Feast of Souls
- First edition (hardcover)
- Author: C. S. Friedman
- Cover artist: Michael Whelan (hardcover) and John Jude Palencar (paperback)
- Language: English
- Series: Magister Trilogy
- Genre: Fantasy
- Publisher: DAW Books
- Publication date: January 2, 2007
- Publication place: United States
- Media type: Print (hardcover)
- Pages: 464 (hardcover)
- ISBN: 0-7564-0432-0 (hardcover)
- OCLC: 77486446
- Followed by: Wings of Wrath

= Feast of Souls =

2007 novel by C. S. Friedman

Feast of Souls (ISBN 0756404630) is a fantasy novel by American writer Celia S. Friedman. It is the first book in the Magister Trilogy. It was published in 2007 by DAW books.

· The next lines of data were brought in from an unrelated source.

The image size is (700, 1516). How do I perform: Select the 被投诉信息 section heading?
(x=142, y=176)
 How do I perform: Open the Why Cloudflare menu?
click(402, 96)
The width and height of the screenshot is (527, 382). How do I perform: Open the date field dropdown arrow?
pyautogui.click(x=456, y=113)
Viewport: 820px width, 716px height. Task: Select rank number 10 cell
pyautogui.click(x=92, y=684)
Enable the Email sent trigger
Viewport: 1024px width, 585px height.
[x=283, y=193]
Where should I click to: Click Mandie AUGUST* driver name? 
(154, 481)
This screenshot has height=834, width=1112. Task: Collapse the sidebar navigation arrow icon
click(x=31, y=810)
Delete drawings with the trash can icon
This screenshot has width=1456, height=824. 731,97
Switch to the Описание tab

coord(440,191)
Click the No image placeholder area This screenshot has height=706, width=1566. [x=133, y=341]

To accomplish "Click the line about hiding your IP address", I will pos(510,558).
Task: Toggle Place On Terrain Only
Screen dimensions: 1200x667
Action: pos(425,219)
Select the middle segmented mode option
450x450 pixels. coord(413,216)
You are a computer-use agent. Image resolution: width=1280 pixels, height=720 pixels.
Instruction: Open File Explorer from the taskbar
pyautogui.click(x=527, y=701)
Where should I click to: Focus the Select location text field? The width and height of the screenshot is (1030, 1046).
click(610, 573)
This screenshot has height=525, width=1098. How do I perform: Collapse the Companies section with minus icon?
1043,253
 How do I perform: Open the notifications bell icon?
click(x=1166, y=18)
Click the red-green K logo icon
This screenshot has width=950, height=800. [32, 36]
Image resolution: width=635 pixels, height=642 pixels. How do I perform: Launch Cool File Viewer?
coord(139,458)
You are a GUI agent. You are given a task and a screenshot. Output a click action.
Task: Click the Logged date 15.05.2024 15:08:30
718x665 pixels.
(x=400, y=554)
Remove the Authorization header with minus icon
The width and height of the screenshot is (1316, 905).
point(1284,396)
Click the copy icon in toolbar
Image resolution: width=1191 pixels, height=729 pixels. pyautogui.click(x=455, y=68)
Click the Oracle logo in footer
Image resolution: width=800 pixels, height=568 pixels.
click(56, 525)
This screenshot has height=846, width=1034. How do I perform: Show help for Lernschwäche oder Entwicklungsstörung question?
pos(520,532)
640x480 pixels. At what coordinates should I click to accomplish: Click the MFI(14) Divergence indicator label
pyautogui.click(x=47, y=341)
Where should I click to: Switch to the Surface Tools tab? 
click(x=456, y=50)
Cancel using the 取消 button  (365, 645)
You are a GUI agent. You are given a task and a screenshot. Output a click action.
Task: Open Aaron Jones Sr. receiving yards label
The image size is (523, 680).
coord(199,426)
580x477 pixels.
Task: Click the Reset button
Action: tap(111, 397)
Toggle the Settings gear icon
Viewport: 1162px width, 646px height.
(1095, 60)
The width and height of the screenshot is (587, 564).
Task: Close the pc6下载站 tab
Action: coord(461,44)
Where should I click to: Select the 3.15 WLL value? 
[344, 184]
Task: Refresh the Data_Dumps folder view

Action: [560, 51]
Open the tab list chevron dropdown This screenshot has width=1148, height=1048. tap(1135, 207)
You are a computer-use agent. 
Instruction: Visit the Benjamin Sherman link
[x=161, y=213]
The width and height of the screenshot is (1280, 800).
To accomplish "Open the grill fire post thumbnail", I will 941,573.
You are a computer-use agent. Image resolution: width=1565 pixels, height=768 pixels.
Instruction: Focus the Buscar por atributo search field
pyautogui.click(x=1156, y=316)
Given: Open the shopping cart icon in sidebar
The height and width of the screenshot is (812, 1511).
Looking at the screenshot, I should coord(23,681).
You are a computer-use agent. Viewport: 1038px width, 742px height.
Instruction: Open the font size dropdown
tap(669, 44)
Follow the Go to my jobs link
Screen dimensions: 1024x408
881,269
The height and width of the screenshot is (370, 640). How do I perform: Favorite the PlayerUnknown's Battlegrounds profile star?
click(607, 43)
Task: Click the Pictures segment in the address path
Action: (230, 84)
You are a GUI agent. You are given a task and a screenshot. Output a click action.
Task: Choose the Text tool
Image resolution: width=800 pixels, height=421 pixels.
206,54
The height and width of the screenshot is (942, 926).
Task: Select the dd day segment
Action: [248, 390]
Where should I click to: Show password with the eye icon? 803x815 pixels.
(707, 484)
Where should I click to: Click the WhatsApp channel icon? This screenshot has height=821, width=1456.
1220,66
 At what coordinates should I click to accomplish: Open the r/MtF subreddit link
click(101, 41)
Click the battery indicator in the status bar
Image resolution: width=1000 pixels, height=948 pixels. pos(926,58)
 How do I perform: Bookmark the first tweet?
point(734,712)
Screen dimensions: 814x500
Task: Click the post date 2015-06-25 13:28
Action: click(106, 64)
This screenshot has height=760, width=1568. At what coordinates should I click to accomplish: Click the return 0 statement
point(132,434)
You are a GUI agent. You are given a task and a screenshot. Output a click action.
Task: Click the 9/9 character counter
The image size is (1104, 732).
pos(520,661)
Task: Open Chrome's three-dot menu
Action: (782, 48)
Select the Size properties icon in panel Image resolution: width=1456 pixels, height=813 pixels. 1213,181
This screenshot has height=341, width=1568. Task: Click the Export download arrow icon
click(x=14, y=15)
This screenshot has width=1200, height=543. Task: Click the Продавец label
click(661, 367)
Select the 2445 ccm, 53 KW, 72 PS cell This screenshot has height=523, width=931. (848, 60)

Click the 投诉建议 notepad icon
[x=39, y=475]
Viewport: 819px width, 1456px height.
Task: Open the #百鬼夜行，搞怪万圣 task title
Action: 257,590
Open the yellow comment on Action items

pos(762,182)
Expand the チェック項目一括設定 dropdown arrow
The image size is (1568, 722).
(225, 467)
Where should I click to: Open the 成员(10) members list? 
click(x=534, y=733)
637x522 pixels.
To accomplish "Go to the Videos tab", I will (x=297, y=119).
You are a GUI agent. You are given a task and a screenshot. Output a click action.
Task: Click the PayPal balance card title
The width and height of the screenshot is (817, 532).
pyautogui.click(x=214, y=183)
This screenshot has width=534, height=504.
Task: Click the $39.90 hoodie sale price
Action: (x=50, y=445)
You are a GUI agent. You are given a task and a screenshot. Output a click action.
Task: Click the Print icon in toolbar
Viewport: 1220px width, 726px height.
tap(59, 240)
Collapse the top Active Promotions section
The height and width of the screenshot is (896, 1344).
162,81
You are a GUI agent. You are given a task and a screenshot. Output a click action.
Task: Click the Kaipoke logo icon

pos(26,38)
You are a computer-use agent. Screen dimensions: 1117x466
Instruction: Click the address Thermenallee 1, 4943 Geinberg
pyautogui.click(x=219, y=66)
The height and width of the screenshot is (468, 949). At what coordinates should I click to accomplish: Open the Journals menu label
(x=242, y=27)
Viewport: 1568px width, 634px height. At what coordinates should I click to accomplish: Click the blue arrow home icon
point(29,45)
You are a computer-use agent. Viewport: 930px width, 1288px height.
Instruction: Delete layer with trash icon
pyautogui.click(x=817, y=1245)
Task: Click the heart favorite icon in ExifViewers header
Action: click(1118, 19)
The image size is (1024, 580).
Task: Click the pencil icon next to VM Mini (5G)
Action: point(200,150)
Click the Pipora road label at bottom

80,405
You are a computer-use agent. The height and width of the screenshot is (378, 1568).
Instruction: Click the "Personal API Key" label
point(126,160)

In this first book of the trilogy, Friedman introduces readers to a world of high fantasy, replete with vampire-like magical powers, erotic interludes, treachery, war, sorcery, and a draconic creature of horrific power and evil.

==Summary==
In this fantasy, the first of a new trilogy, the world's magic comes at a terrible cost: a witch's own finite life force, which drains away with each spell. The sole exceptions are the immortal Magisters, who secretly tap a more murderous fuel for their power. No woman has ever found its source, until young Kamala, hardened by life as a child whore, insists on an apprenticeship and secretly becomes an unheard-of female Magister. Meanwhile, Prince Andovan, third son of the avaricious King Danton, is expiring from the baffling Wasting disease, which can only be caused by a Magister. When the enraged king banishes his right-hand Magister, the mysterious and sinister Kostas takes his place, much to the dismay of Andovan's mother, Queen Gwynofar. As an ancient, monstrous power stirs and threatens to drag the world toward a dark age, Kamala and Andovan find their fates entwined.

==Characters==
- Kamala, a Magister woman from an impoverished, nightmarish background.
- Colivar, a Magister of indeterminate age and background.
- Danton Aurelius, king of the High Kingdom.
- Andovan, third son of Danton.
- Gwynofar, queen and wife of Danton, mother of Andovan. Daughter of the Lord and Lady Protector of Kierdwyn.
- Rhys, bastard half-brother of Gwynofar.
- Ramirus, Magister contracted to the service of Danton and the High Kingdom.
- Kostas, a Magister with apparent sinister motives.
- Sideria, Witch-queen of the Free Peoples and frequent fraternizer with many different Magisters.
- Ethanus, A Magister living a solitary life, disconnected from typical Magister society.